== Exercise instructions ==
a. Duplicate a section of the sourdough passage word for word. Begin at the words "These new immigrants, such" and stop after the words "it is made.".
b. According to the sourdough passage, which immigrants brought sourdough bread to the booming American West?
c. Using the sourdough passage, explain why bread in the colonial era and early nineteenth century was based on corn flour rather than wheat flour.

== Source extract ==
Stories abound about everyday life during the Klondike gold rush in Alaska that began in 1898. This is unsurprising, considering the extraordinarily harsh environment in which men worked. One such tale involves a group of miners who discovered, during a typically bitter winter, the frozen remains of a colleague. Once over the initial shock of this gruesome discovery, the men’s spirits rose when they recognised the lumpen mass their deceased comrade was still clutching in his hand. Unfrozen and pliant to the touch, they identified it as his precious sourdough bread starter. Without further ado, so the story goes, the men immediately converted this unappetising material into their favourite biscuits, using a trusty Dutch oven.
Any cowboy, and the ‘cooky’ that fed him on the High Plains which included parts of Wyoming, Kansas and Texas, would have nodded in approval and understanding. Cowboys, like their mining counterparts, lived rough, uncompromising lives so they needed food that was tasty, substantial and straightforward to eat. The cook valued ingredients that were cheap, very portable and simple to cook. Bread fulfilled those needs and added balance to a regular diet that included meat and beans. No campfire meal was complete without hot bread or, the cowboy’s favourite, biscuits.
In the colonial era and early nineteenth century this staple fare was based on flour milled from corn grain. Wheat flour was not only prone to mildew rust, it was expensive. But by the time the American West opened up in the 1850s, milling practices had improved; new, hardier wheat strains had been introduced, and rapidly improving transport links ensured a ready supply. The booming West also brought an influx of immigrants. Among them were French master bakers who brought with them Europe’s oldest form of leavened bread, sourdough. Its origins lie in the fertile crescent of Mesopotamia (what is now Iraq) nearly four thousand years BC.
These new immigrants, such as the Boudin family who settled in San Francisco, started making this bread using a recipe that had undergone few changes in the intervening millennia. Urban American, cowboy and miner all loved it. The bread’s appeal lay in its flavour, a distinctive sour taste echoed in the name, and in an attractive chewy texture, both caused by the way it is made.

== Entries supplied ==
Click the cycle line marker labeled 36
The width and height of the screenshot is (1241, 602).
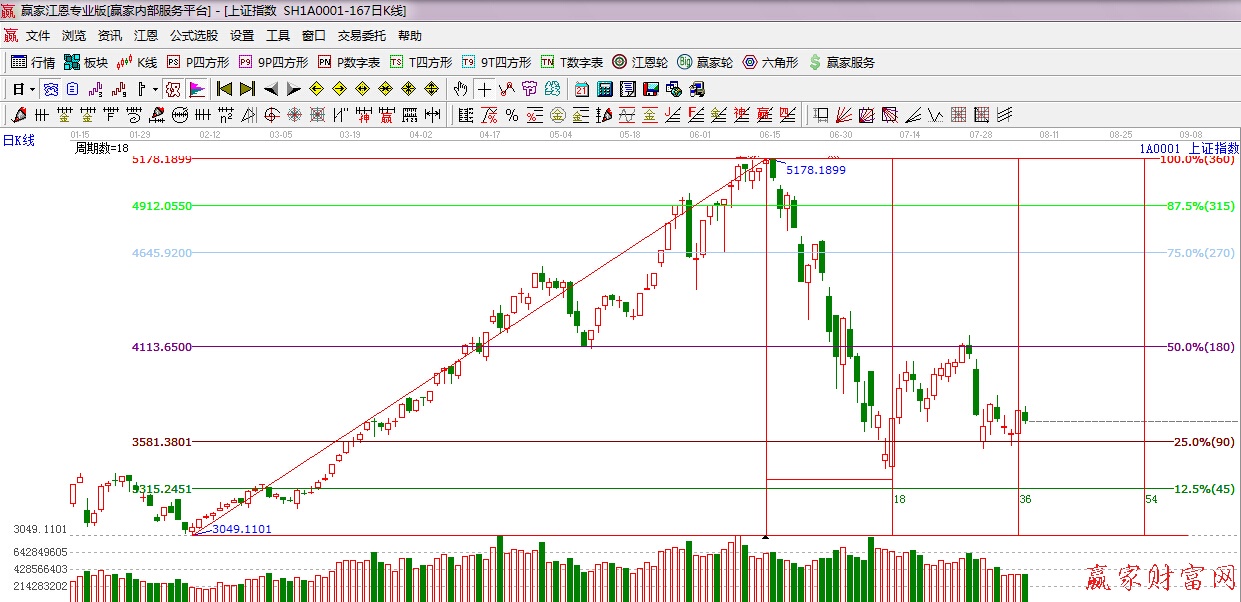[x=1025, y=498]
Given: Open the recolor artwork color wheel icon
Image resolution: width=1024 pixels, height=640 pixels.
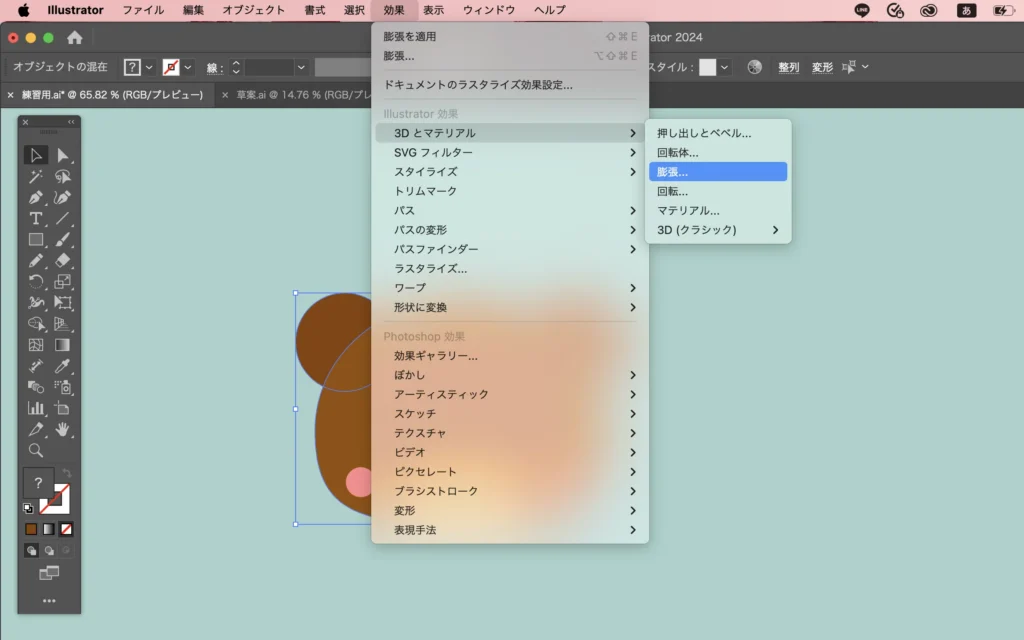Looking at the screenshot, I should pyautogui.click(x=755, y=67).
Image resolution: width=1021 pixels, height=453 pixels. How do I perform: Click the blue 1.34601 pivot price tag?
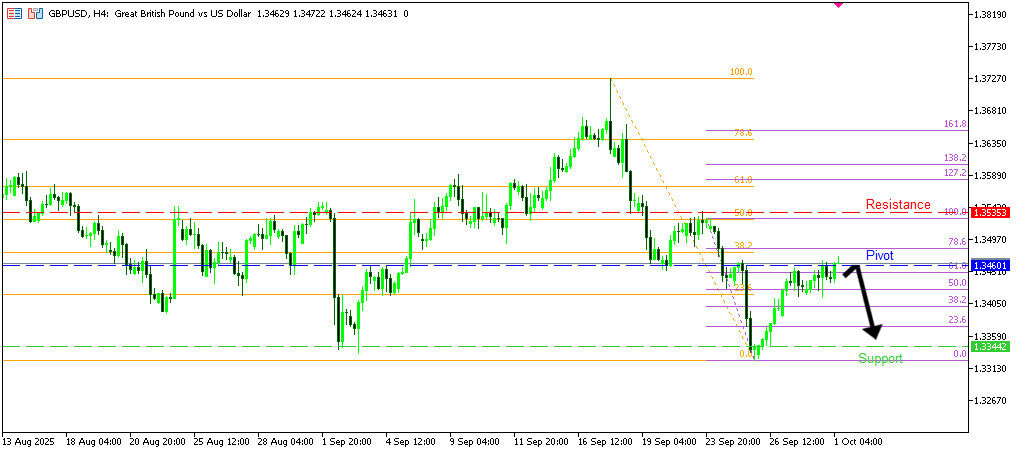click(990, 266)
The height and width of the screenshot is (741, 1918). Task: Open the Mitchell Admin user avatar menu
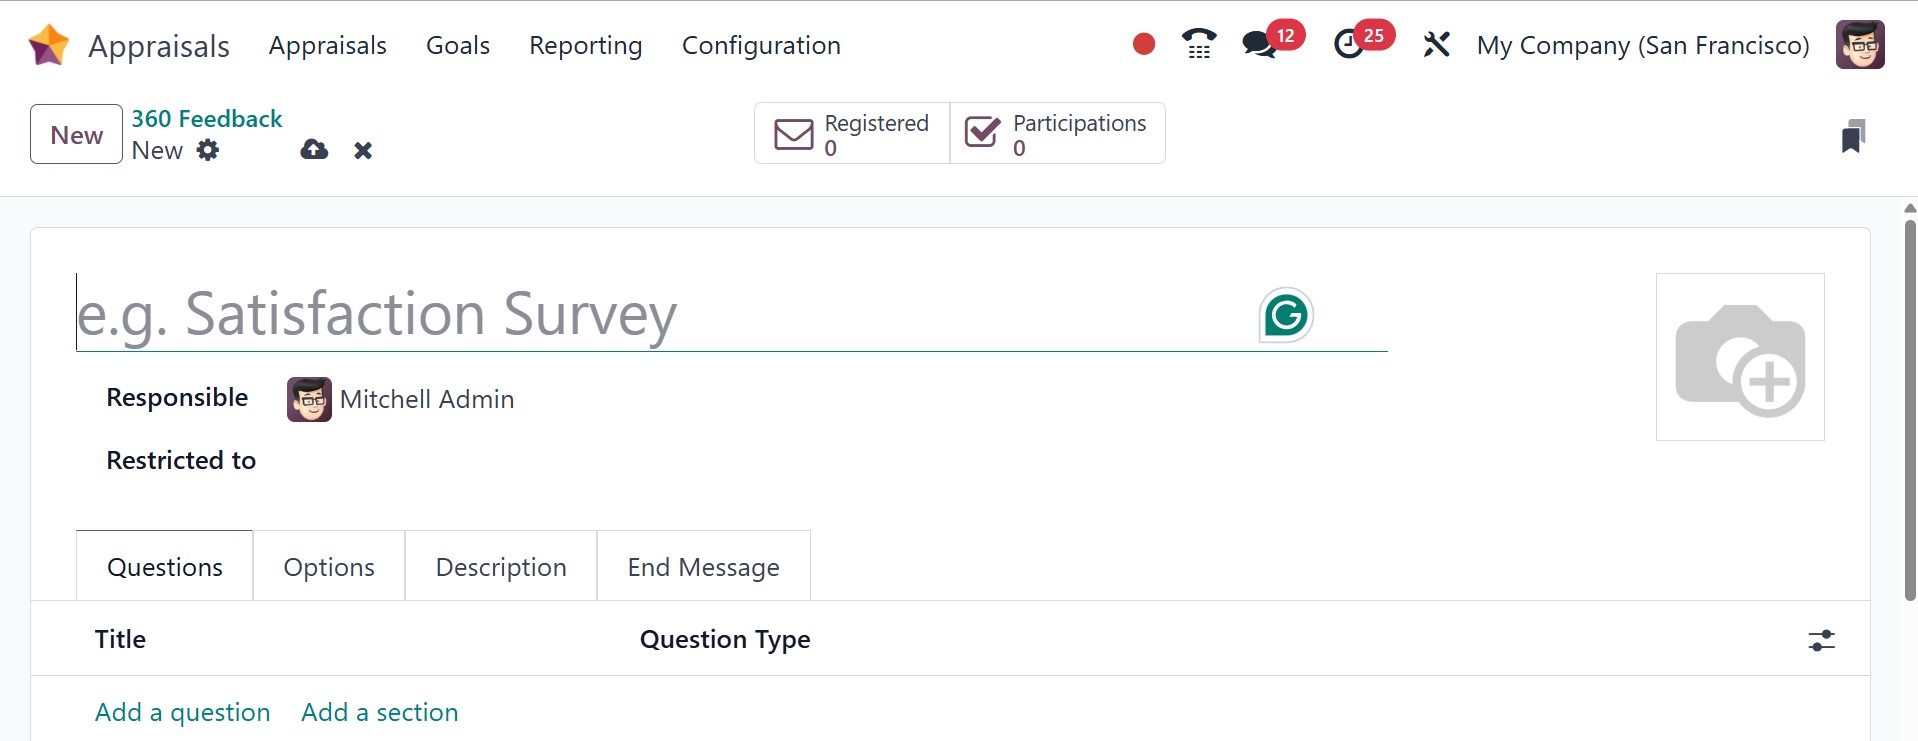pos(1860,45)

== Exercise responses ==
a.
These new immigrants, such as the Boudin family who settled in San Francisco, started making this bread using a recipe that had undergone few changes in the intervening millennia. Urban American, cowboy and miner all loved it. The bread’s appeal lay in its flavour, a distinctive sour taste echoed in the name, and in an attractive chewy texture, both caused by the way it is made.

b. French master bakers brought sourdough to the American West.

c. Wheat flour was prone to mildew rust, and it was also expensive.